Замечательно, что перемена реальной темы оставляет без изменений определенные характеристики старой любовной поэзии, которым, рассуждая логически, следовало бы с этого времени исчезнуть. Так, Невилл наказывает влюбленным «таиться», не замечая, что таить уже нечего. Он заканчивает поэму, пробуждаясь ото сна, нотой разочарования и восклицает: «все суета». Он не раскаивается, поскольку раскаиваться ему не в чем; но мне поневоле видится в этом пассаже влияние прежней палинодии Кретьена, Чосера или Гауэра, как оно виделось мне и в намного более удачном финале «Приятного развлечения». То, что было некогда нравственной необходимостью, становится структурной характеристикой.
Я был суров к Невиллу, и несправедливо было бы закончить, не упомянув его достоинств. Их не отыскать в его стиле, колеблющемся между чрезмерной цветистостью (precyous pryncesse of preelecte pulcrytude[685] и тому подобное) и многоречивой, псевдорассудительной или судебной нудностью, избежать которой было так трудно раннему Чосеру. У него два достоинства. Менее значительное — это тот натиск словесной энергии, который мы выделили в «Собрании дам»; приезды и отъезды на пути поэта к Красоте подчас довольно живы. Но его действительная сила, какой бы она ни была, — вкус ко внешности, и это иногда заставляет задуматься, что было бы, живи он в эпоху описательной поэзии. Лучший отрывок, хотя и приведенный ранее, столь мало известен, что стоит привести его еще раз:
Я, утомленный, отдыха искал;Минула ночь, был на исходе день,Когда один, без крова, я страдал,Глядел, как дальних гор сдвигалась тень,Как птица ладит хворост в свой плетень.Печные трубы начали дымиться,Гостей дома зовут к себе под сень;От бури аист на трубе укрылся,Весь скарб дневной уж под замком хранится;Вечерний звон гасить огни спешит.И вот уж поздно на ночлег проситься…[686] Здесь хочется остановиться и утаить, что Невилл, написав это, считает нужным закончить строкой:
Все это ясно значит: день прожит[687]. Мы привыкли к анонимности средневековой поэзии, но не много найдется поэм, до такой степени анонимных, как «Двор Любви» (Court of Love). Ее стиль и метр не принадлежат ни одному из известных периодов нашей литературы; и трудно догадаться, кем был ее автор или когда он написал свою поэму, которая прекрасно звучит при условии, что все конечные -е в ней непроизносимы, в отличие от форм множественного числа на -е и родительного падежа на -es. К счастью, в мою задачу не входит tantas componere lites{688}, но даже содержание поэмы ставит перед нами те же вопросы. Когда поэт объясняет, что монахини, отшельники и странствующие монахи состоят при дворе Любви[689] — ибо «ни для кого не делается исключения», — мы, кажется, возвращаемся во времена, предшествующие Лидгейту, королю Иакову и Невиллу.

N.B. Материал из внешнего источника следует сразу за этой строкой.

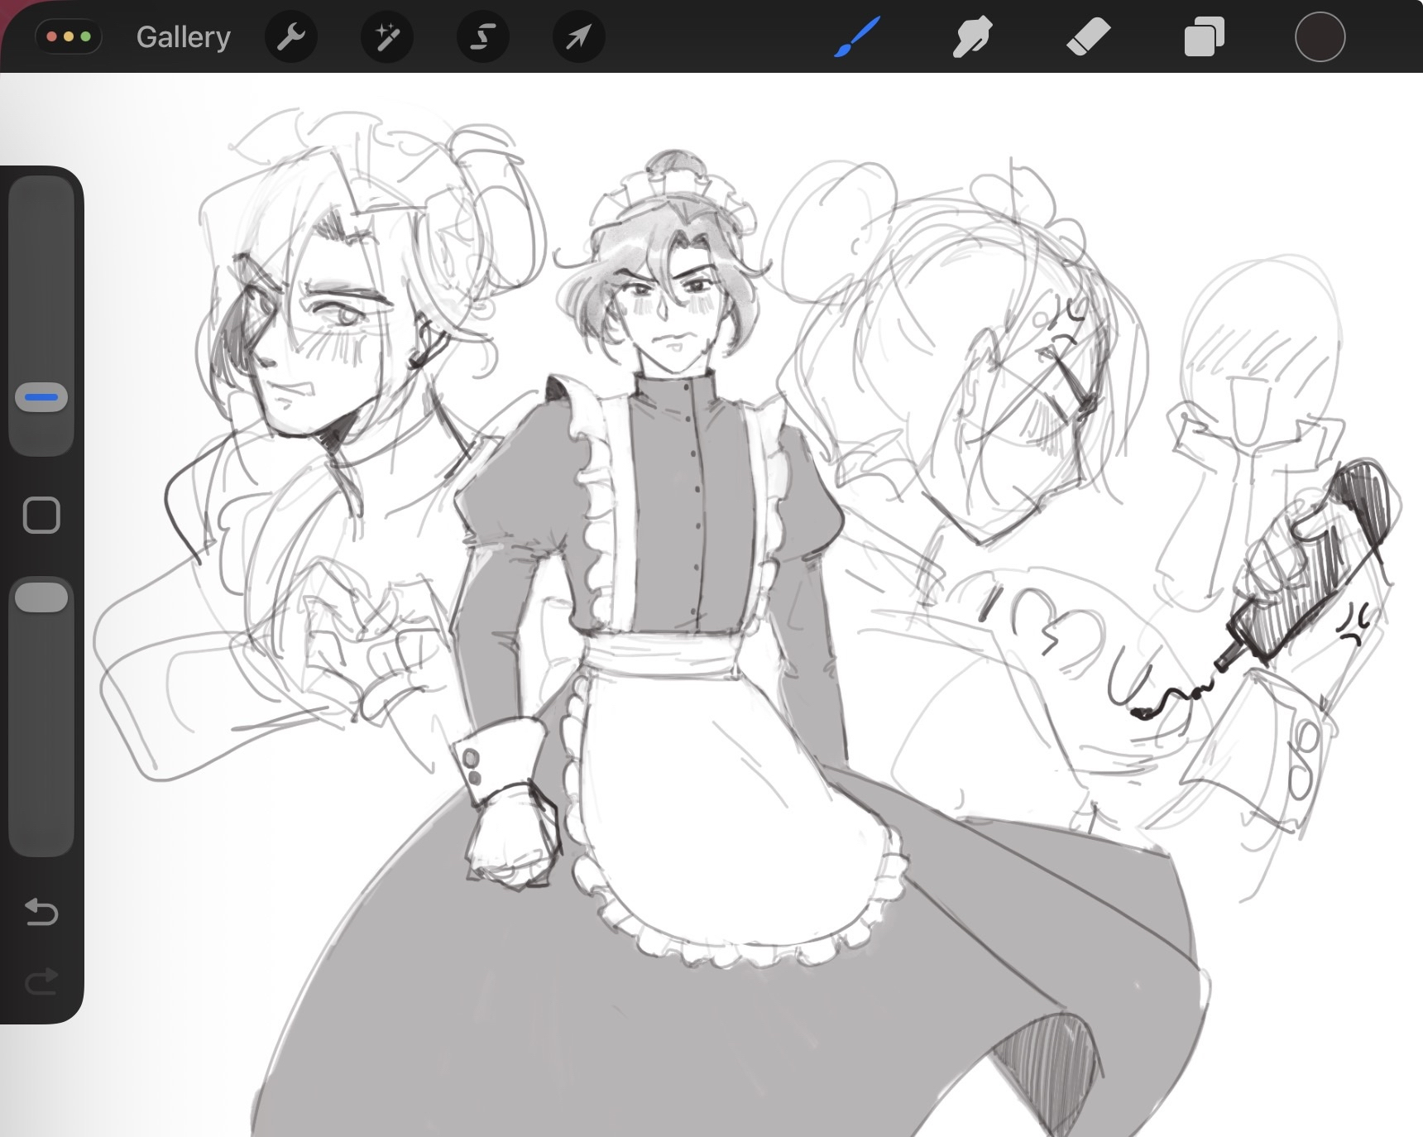Click the gray opacity slider handle
The image size is (1423, 1137).
tap(41, 597)
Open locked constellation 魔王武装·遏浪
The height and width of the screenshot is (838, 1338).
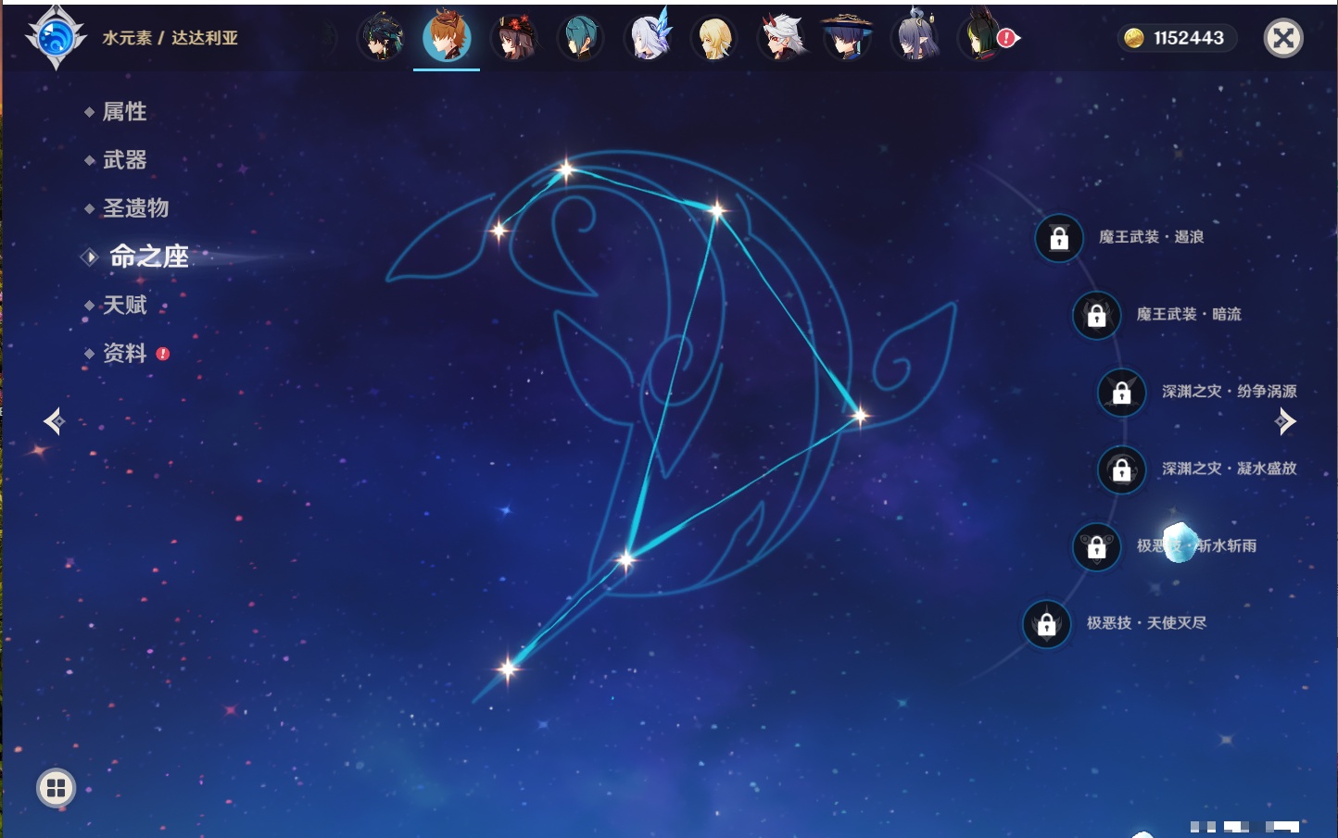[1059, 238]
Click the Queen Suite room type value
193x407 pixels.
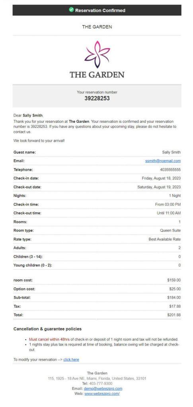pos(170,231)
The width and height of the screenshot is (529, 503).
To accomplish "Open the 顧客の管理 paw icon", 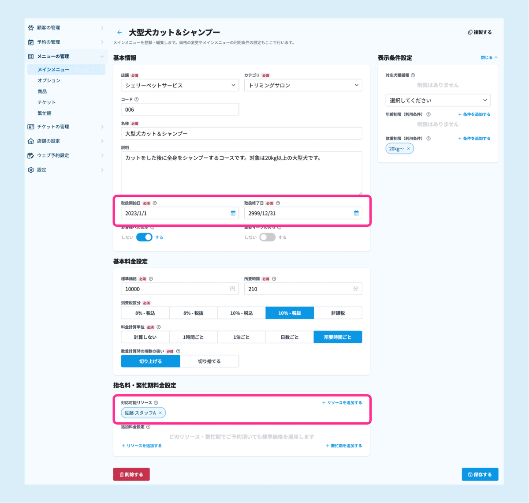I will coord(30,27).
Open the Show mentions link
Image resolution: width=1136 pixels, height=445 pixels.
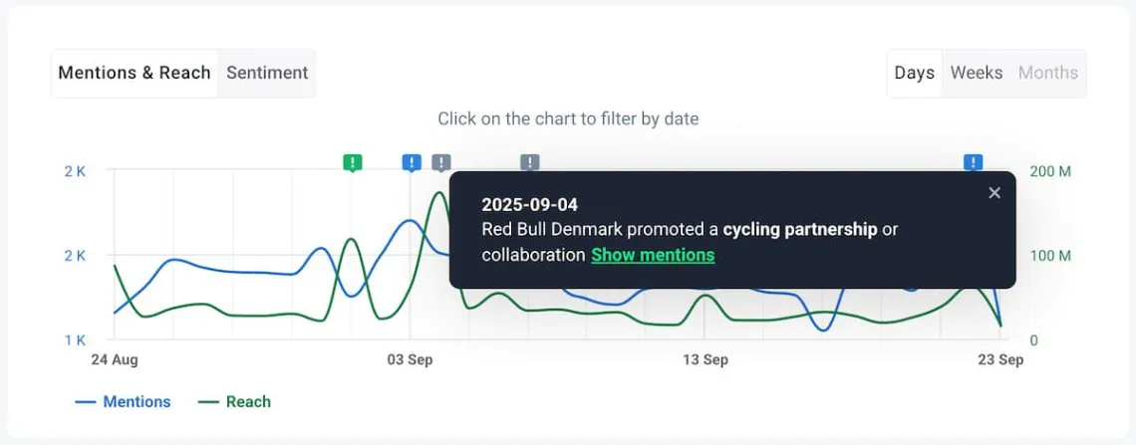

Однако язык поэмы подсказывает настолько более позднюю дату написания, что мы начинаем сомневаться, была ли известна автору старая традиция; не вероятнее ли, что его пером движет протестантская неприязнь к целибату? Подробное перечисление двадцати любовных установлений снова переносит нас назад, в мир Андрея Капеллана, и прекрасные утренние песни и хвалебные птичьи гимны в конце поэмы принадлежат раннему этапу традиции; зато имя и, быть может, нрав «маленькой Филобоны» более современны. Вероятнее всего, мы имеем дело с поэтом, хорошо знавшим куртуазную литературу, но относившимся к ней с независимостью исследователя, изучающего ушедший порядок вещей, а затем использовавшим прихотливый эклектизм в построении собственной поэмы, по преимуществу сатирической. Это живое создание, полное движения и яркости; по крайней мере однажды поэт доходит и до восторга:
Царица, кто тебя так чудно сотворил?Где бог сей обитает? Сколь высоко?Кто блеск и позолоту подарил?— Велик сей труд, в восторг приводит око[690].